We specialize in manufacturing canopies for vacuum stations.
Our business has seen exponential growth over the last 12 months
(pre-COVID-19). Understandably, the canopies are a very small part of the cost of building or remodeling a site. So with cost of canopies being extremely low in the expense column, in your opinion, what factors go into an owner’s decision to provide shaded areas for customers or not?
– Canopy Questions
Vacuum canopies huh? That must suck. See what I did there?
In all seriousness, congratulations on the growth. With any luck, you’re rebounding nicely (or never slowed down) during the recent pandemic.
There are several considerations when it comes to whether to install canopies. Climate, amount of natural shade and protection on the lot, average length of time you want a customer to remain on the lot, design aesthetic, employee protection, etc.
But, since I’m a marketing guru, let’s keep this response related to the marketing opportunities that come with canopies being part of the must-have category. More specifically, I see this is a brand matter.
Ultimately, when you’re undergoing a site build or remodel, you should be doing so with your brand in mind. That will help you make all kinds of important decisions about the customer experience. And I don’t just mean the color of your canopy or the placement of your logos and signage.
Think about how you want your brand to show up. If your model makes sense to have vacuums, then you should incorporate those into the overall customer experience. You wouldn’t want to have an amazing tunnel experience, only to have the vacuums suck the life out of the wash. Would you build a tunnel with no roof? Hmm. Now that’s an idea …

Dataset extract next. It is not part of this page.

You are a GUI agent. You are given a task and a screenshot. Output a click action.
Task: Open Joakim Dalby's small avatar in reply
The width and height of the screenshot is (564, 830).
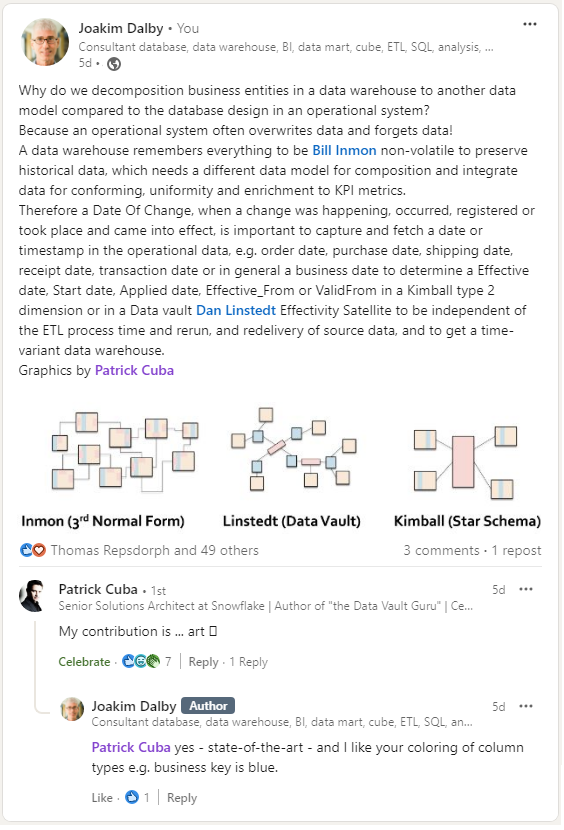(x=72, y=709)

I’m a believer in canopies providing a great opportunity when it comes to elevating the design aesthetic. Some of my favorite images feature the clean leading lines of vacuums and the resulting canopies. When you’ve got a site where vacuums make up a large portion of it, you should maximize the brand impact with an experience that is both visually aligned with your brand, and experientially aligned. Meaning, provide shade and protection from the elements. That way, every element of the customer experience is designed to surprise and delight, creating a lasting customer relationship.
The bottom line? You have to make sure that if you’re offering a service, you’re doing so in a way that is reflective of your brand.